Core#

The flashdreams.core package collects the low-level kernels and process-group utilities that integrations share.

Attention#

The attention package provides the kernels used by the transformer and the block-structured KV cache that backs streaming inference.

class NativeAttention(qkv_format: Literal['bhsd', 'bshd'] = 'bhsd', backend: Literal['math', 'efficient', 'cudnn', 'flash'] = 'cudnn')[source]#

Bases: Module

Native attention module with configurable QKV layout and SDPA backend.

set_context_parallel_group(cp_group: ProcessGroup | None) → None[source]#

Enable or disable context parallelism for ring attention.

Parameters:: cp_group – Process group for context parallel; use None to disable.

is_context_parallel_enabled() → bool[source]#: Return True if context parallelism is active.

context_parallel_size() → int[source]#: Return the context parallel world size, or 1 if disabled.

forward(query: Tensor, key: Tensor, value: Tensor) → Tensor[source]#

Run context-parallel SDPA (or single-rank SDPA when CP is disabled).

Parameters:

query – Query tensor in configured qkv_format.
key – Key tensor in configured qkv_format.
value – Value tensor in configured qkv_format.

Returns:

Attention output in the same format as inputs.

class ContextParallelAttention(qkv_format: Literal['bhsd', 'bshd'] = 'bhsd', backend: Literal['cudnn', 'flash'] = 'cudnn', method: Literal['ring', 'ulysses'] = 'ring', convert_to_fp32: bool = True)[source]#

Bases: NativeAttention

Context-parallel attention with selectable method and SDPA backend.

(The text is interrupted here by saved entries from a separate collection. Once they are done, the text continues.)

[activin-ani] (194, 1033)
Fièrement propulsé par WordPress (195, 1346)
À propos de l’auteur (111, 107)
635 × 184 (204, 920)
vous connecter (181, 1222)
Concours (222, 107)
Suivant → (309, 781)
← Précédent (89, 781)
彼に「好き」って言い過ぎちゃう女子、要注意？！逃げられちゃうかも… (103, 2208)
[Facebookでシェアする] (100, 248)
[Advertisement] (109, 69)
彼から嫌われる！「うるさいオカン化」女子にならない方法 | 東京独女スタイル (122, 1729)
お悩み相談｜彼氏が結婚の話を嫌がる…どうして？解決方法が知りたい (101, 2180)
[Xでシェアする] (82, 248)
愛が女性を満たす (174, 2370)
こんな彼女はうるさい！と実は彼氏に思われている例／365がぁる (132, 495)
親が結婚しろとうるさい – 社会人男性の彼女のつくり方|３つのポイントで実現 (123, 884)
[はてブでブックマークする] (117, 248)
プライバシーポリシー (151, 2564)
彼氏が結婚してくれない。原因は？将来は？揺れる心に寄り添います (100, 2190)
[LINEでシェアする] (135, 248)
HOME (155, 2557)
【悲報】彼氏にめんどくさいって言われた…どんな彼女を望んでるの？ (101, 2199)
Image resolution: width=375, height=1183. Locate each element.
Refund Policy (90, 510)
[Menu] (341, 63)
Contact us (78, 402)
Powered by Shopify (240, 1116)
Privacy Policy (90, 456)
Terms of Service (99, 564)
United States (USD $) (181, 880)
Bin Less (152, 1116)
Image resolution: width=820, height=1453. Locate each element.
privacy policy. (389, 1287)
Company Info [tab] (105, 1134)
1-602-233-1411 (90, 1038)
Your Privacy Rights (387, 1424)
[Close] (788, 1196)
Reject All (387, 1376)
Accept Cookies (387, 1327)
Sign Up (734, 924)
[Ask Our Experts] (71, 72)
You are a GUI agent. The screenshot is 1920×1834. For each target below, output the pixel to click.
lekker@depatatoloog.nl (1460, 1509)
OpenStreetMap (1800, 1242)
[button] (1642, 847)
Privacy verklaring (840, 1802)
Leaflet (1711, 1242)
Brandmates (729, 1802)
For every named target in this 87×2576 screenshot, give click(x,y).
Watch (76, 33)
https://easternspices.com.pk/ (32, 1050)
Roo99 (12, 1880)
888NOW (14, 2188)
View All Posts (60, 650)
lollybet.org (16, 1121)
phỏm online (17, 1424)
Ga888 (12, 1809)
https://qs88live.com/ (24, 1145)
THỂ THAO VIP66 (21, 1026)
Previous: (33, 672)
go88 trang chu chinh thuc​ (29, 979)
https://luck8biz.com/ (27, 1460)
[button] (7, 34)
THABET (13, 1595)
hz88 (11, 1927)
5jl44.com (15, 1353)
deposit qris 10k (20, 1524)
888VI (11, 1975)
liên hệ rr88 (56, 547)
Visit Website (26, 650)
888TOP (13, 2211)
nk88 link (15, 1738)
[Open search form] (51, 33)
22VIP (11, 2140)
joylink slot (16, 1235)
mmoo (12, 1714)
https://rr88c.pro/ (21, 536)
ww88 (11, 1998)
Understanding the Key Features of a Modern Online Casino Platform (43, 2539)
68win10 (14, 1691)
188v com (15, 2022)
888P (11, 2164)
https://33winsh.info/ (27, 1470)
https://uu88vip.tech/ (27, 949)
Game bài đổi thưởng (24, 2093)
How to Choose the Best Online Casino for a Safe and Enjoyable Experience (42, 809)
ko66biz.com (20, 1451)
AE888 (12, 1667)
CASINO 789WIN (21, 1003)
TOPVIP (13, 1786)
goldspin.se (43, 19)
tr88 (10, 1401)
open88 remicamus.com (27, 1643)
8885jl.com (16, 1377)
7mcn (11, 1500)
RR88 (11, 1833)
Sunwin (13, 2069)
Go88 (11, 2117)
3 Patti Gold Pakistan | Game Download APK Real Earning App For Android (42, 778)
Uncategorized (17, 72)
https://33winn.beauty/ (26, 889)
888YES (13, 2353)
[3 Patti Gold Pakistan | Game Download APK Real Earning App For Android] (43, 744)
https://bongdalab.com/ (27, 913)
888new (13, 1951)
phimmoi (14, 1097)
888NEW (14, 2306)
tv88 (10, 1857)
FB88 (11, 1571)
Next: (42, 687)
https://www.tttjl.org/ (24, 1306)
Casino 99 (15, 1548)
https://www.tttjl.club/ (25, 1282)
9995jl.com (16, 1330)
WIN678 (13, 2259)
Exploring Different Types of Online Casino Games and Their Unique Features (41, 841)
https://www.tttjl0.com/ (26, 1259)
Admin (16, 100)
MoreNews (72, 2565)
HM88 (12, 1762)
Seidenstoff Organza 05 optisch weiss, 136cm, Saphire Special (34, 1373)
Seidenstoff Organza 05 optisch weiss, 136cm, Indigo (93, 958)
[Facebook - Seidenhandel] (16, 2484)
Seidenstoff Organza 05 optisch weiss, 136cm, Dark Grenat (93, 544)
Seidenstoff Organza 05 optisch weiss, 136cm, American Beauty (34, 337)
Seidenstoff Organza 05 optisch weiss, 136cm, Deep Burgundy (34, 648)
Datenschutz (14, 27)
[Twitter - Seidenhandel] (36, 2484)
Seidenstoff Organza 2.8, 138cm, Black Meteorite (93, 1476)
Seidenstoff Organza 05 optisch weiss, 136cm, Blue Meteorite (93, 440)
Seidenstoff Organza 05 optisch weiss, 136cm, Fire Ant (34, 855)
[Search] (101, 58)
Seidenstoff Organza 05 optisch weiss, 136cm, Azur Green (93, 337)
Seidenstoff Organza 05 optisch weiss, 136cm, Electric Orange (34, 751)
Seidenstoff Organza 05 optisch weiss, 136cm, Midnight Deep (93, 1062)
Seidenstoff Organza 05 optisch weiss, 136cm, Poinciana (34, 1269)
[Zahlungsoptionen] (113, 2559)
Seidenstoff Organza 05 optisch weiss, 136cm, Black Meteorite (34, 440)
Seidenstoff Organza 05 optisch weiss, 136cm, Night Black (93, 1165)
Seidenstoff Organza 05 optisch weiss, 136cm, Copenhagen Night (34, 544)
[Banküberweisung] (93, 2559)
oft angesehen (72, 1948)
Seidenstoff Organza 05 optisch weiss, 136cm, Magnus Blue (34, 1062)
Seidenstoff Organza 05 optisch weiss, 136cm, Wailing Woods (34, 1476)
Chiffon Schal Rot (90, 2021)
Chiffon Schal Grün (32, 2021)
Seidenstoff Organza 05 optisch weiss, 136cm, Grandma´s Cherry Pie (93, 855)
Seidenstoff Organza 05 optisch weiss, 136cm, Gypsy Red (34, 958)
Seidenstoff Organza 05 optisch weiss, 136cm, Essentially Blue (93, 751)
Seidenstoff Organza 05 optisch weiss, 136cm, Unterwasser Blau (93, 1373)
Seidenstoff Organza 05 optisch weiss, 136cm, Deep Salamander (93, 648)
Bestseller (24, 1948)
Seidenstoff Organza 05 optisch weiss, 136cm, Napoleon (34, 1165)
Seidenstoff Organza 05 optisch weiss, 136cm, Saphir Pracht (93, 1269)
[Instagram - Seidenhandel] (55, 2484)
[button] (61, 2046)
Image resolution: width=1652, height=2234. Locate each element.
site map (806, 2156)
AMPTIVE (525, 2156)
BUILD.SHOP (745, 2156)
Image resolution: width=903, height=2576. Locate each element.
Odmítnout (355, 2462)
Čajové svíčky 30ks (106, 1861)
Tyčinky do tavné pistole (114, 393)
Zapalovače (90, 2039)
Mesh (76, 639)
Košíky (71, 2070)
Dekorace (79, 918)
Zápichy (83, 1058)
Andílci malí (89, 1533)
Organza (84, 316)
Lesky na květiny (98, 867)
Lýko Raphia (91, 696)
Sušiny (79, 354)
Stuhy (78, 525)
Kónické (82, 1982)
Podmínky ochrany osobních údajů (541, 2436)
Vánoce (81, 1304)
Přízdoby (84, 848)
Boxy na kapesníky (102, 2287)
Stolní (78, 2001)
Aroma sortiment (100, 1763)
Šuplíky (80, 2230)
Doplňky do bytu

class BlockKVCache(k_shape: tuple[int, ...], v_shape: tuple[int, ...], seq_dim: int, chunk_size: int, window_size: int, sink_size: int = 0, device: device | str = device(type='cuda'), dtype: dtype = torch.float16, _prev_chunk_idx: int = -1, _curr_chunk_idx: int | None = None, _n_cached: int = 0)[source]#

Bases: object

KV cache for causal attention with a fixed-size local window, CUDA-graph compatible.

Keys and values can have arbitrary shape [..., total_size, ...]; the sequence (rolling) dimension is given by seq_dim (dimension index, can be negative). Layout along that dimension: [sink tokens | local window tokens]. Sink tokens are never evicted; the local window rolls left as new chunks are added if full. Chunks are non-overlapping: each update adds one chunk of chunk_size tokens at the next logical position in the full sequence.

Note: Currently only supports total_size (sink_size + window_size) divisible by chunk_size.

Phases:

- Filling – cache not yet full; tokens are written contiguously; cached_k() / cached_v() return only the valid prefix.
- Steady-state – cache full; each new chunk triggers a left-roll of the local window and overwrites the rightmost positions; cached_k() / cached_v() return the full buffer.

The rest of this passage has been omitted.